Common variants in the FTO gene are associated with body weight and obesity, which are known to be associated with osteoporosis. This study examined the association between FTO genotypes and osteoporosis phenotypes (e.g., bone mineral density (BMD), bone loss, and fracture risk) in post-menopausal women and elderly men.
The study involved 1277 women and 758 men aged 60 years and older who were part of the Dubbo Osteoporosis Epidemiology Study (since 1990). BMD at the femoral neck and lumbar spine was measured by DXA (GE-Lunar Prodigy) at baseline and every 2 years during the follow-up period (1990-2020). Fragility fractures was ascertained by X-ray report. Six single nucleotide polymorphisms (SNPs) (rs1421085, rs1558902, rs1121980, rs17817449, rs9939609 and rs9930506) of the FTO gene were genotyped using TaqMan assay. The mixed-effects model assessed the association between the SNPs and BMD or bone loss. The Cox’s proportional hazards model determined the association between SNPs and fracture risk.

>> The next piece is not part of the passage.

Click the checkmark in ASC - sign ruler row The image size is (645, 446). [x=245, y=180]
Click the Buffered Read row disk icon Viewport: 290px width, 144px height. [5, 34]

The distribution of all FTO genotypes was consistent with the Hardy-Weinberg disequilibrium law. In women, carriers of the minor homozygous CC genotype (rs1421085) had a greater rate of bone loss than carriers of TC and TT genotypes (-1.14 vs -0.52 mg/cm2, P=0.001). Furthermore, carriers of the CC genotype also had a greater risk of hip fracture (hazard ratio [HR] = 1.70, 95% CI, 1.10-2.63) than those with TC and TT genotypes, and this association was independent of baseline BMD, age, and body mass index. The same associations were also observed for rs1558902, rs1121980, and rs17817449. In men, there was no statistically significant association between any SNP and bone phenotypes.
These data indicate that variants within the FTO gene is associated with bone loss and hip fracture risk in women, suggesting that the FTO gene is a potential candidate for the delineation of the relationship between obesity and osteoporosis.